**Instrucciones:**
1) En el fragmento, ¿rumbo a qué alberca iban con el traje de baño al hombro?
2) Devuelve sin cambios el pasaje del fragmento que empieza en las palabras "Nada tan desconcertante" y termina después de "lo que sigue.".

**Fragmento fuente:**
---

Ricardo Garibay

Para Miguel Ángel Muñoz y para Tinta Seca, que es parte de su mucho y buen trabajo en Cuernavaca.

Nada tan desconcertante como ver, de pronto, que no ha pasado el tiempo, y las cosas, hoy, pueden decirse como se dijeron ayer. Algo en eso se ha petrificado. Y nos espanta del mismo modo que nos espanta el cambio súbito y violento que hace irreconocible lo que se tenía delante.
Juzgue el generoso lector cómo la lamentación no se ha movido un milímetro, y por ella se puede añorar del mismo modo que hace veinticinco años, cuando escribí lo que sigue.
Por donde corre el periférico, a la altura de Alfonso XIII, había un pueblillo de burras lecheras y portales de adobes. Nunca he logrado imaginar cómo pudo desaparecer tan de plano esa brizna del siglo XIX; a un grito de mi casa, hombres con sombrero de charro y mujeres de enaguas de colores. Más arriba estaba la Barranca del Muerto, de pozas verdes y hondas y canciones de lavanderas todo el día. Y más abajo el invernadero, y hacia el oriente Insurgentes, allá de llanos torvos, basureros, pobreríos azorados de vernos pisar con el traje de baño al hombro, rumbo a la alberca Aragón.
En el invernadero estudiábamos, años después. Mañanas y tardes entre cedros, bajo luz de diciembres amarillos, anhelando qué sé yo cuando pasaba el tren pitando y yo maldecía mis códigos civiles. Tal vez de ahí que no acabara en abogado. De ahí y de Mascarones: patio con árboles, rumores de frondas y Antonio Caso apoyado en su bastón: ¿Me preguntáis qué es idiosincrasia en los filósofos? Su egiptismo, su egiptismo, su inconsciencia del devenir…”.

---

**Datos proporcionados:**
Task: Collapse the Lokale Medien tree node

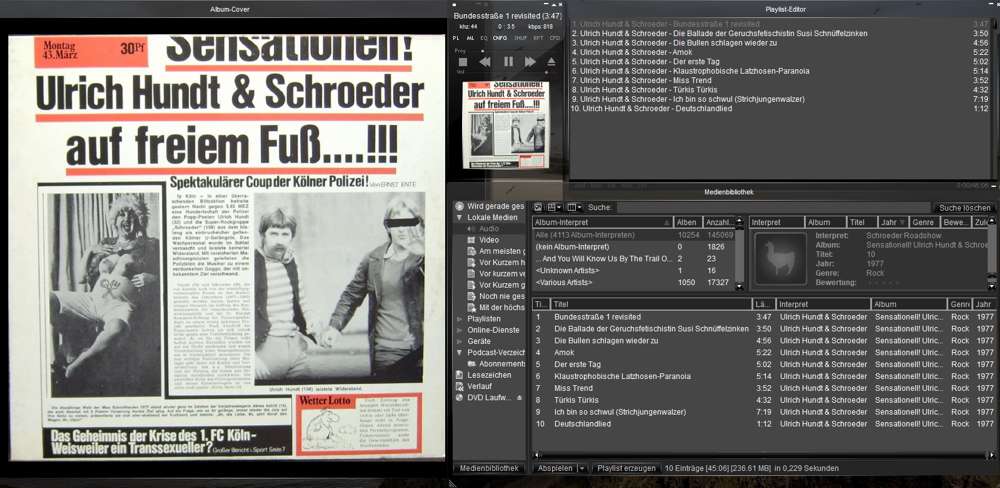Action: tap(459, 217)
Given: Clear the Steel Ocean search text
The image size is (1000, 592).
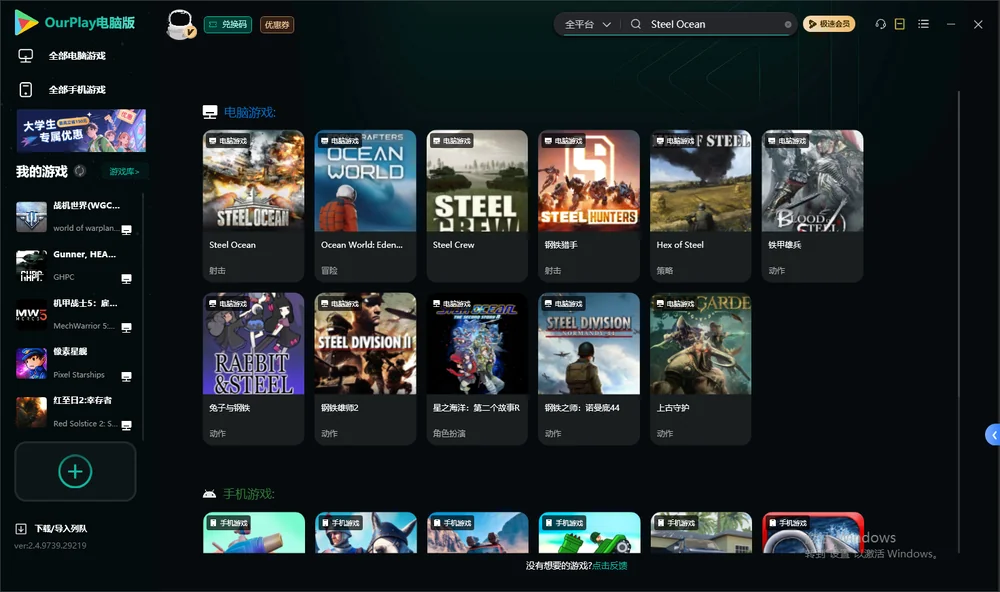Looking at the screenshot, I should 788,24.
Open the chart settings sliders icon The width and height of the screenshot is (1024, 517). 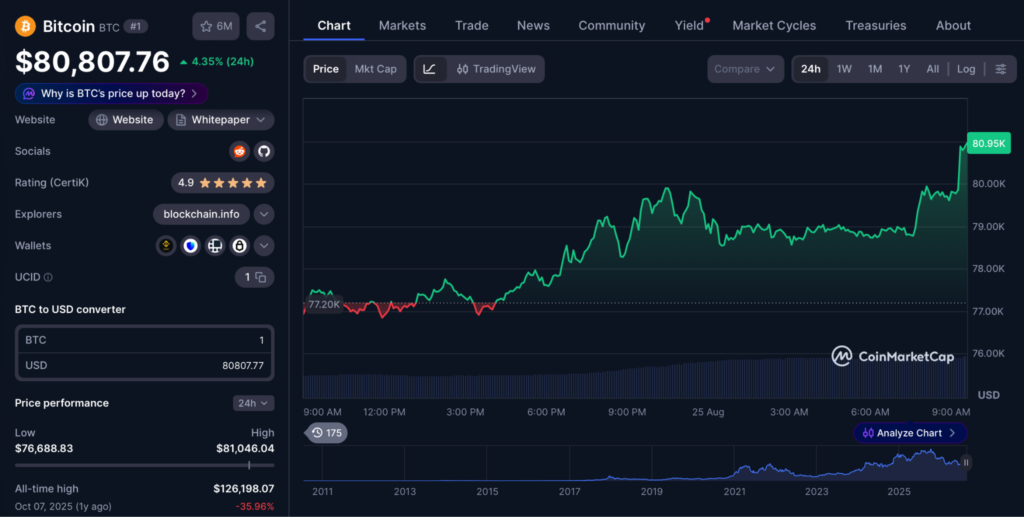coord(1000,69)
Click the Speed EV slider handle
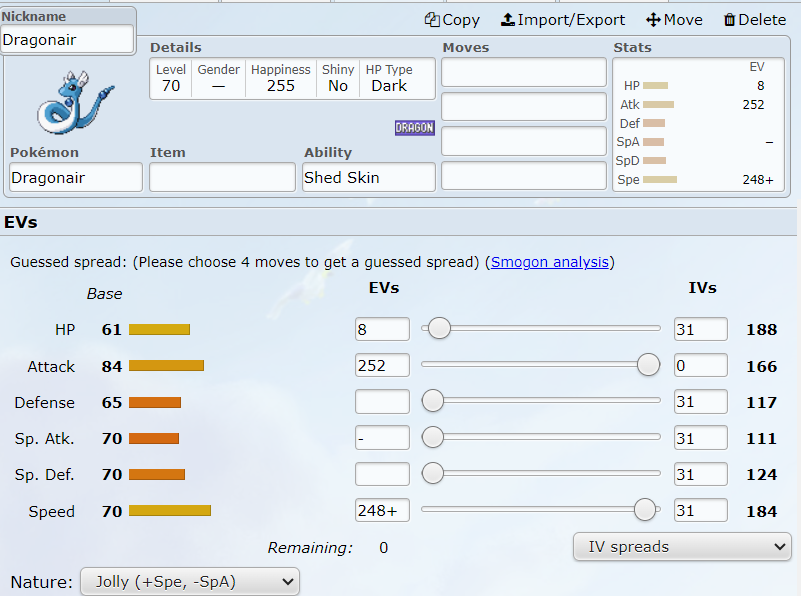Screen dimensions: 801x596 (x=645, y=510)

---

**Respuestas por tarea:**
1) Rumbo a la alberca Aragón.

2)
Nada tan desconcertante como ver, de pronto, que no ha pasado el tiempo, y las cosas, hoy, pueden decirse como se dijeron ayer. Algo en eso se ha petrificado. Y nos espanta del mismo modo que nos espanta el cambio súbito y violento que hace irreconocible lo que se tenía delante.
Juzgue el generoso lector cómo la lamentación no se ha movido un milímetro, y por ella se puede añorar del mismo modo que hace veinticinco años, cuando escribí lo que sigue.